[Opening Provided entries section]

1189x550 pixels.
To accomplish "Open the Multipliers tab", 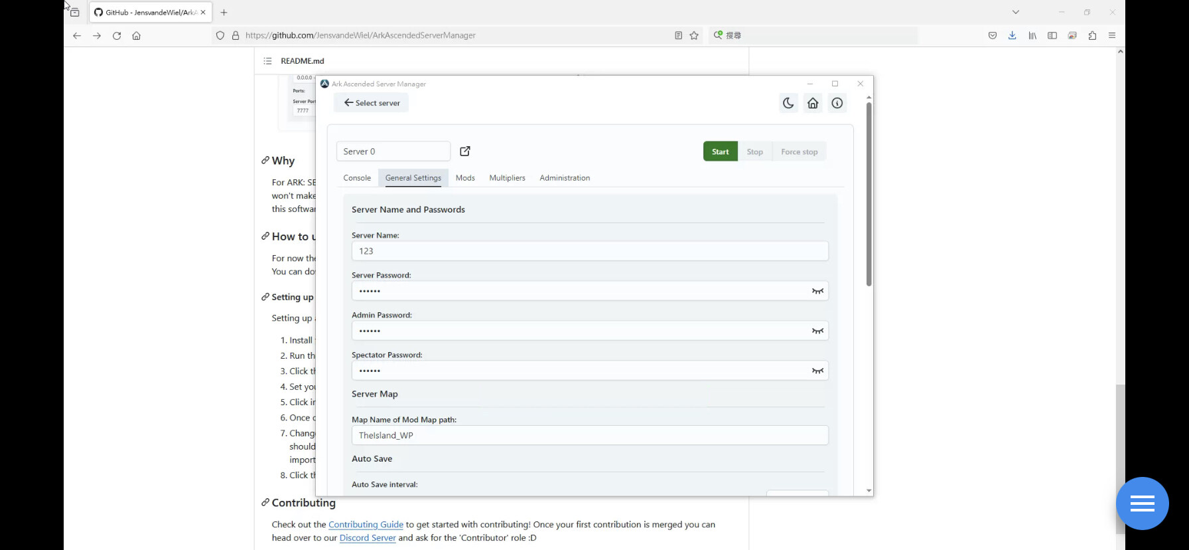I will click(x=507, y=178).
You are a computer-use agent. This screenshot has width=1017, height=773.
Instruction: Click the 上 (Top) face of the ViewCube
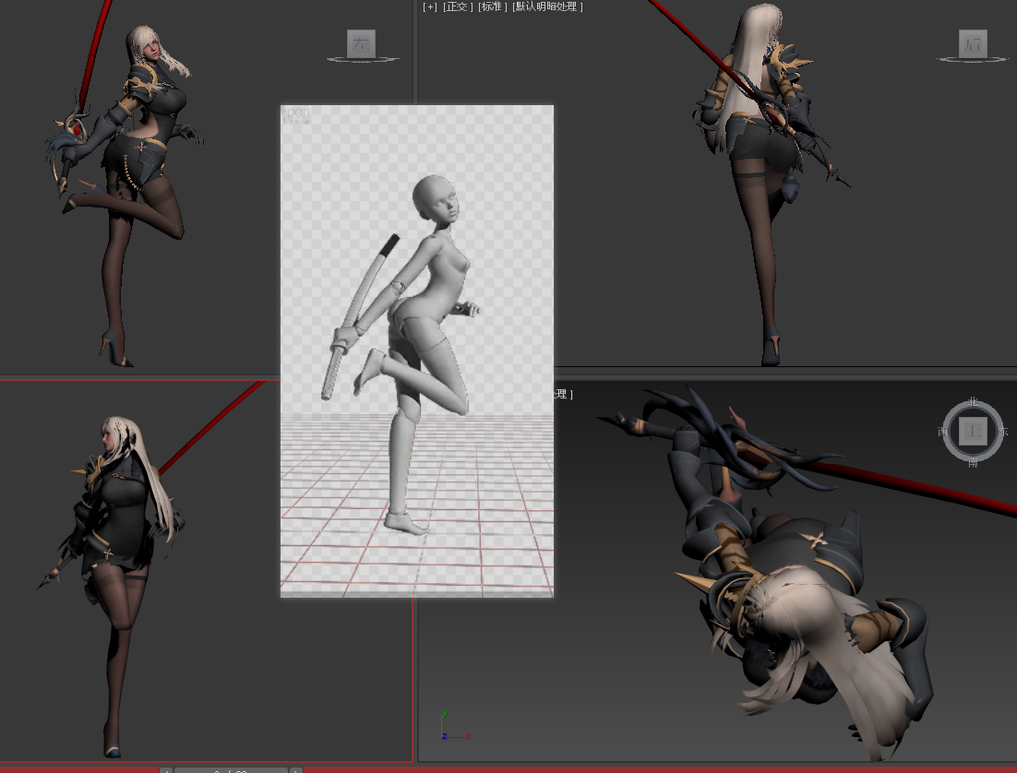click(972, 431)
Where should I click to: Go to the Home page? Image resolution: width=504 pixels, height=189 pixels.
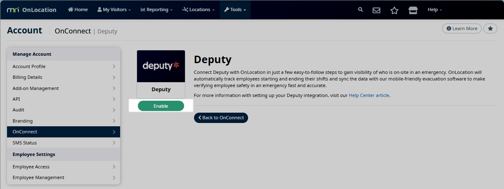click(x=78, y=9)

[Closing Provided entries section]

■ **Task statement**:
Begin at the line with "Instruction: Click the" and retype exactly every line through the last one of the entries above, both included, and nothing more; pictures stay out.

■ **Task solution**:
Instruction: Click the 上 (Top) face of the ViewCube
click(972, 431)
Where should I click to: Go to the Home page? Image resolution: width=504 pixels, height=189 pixels.
click(x=78, y=9)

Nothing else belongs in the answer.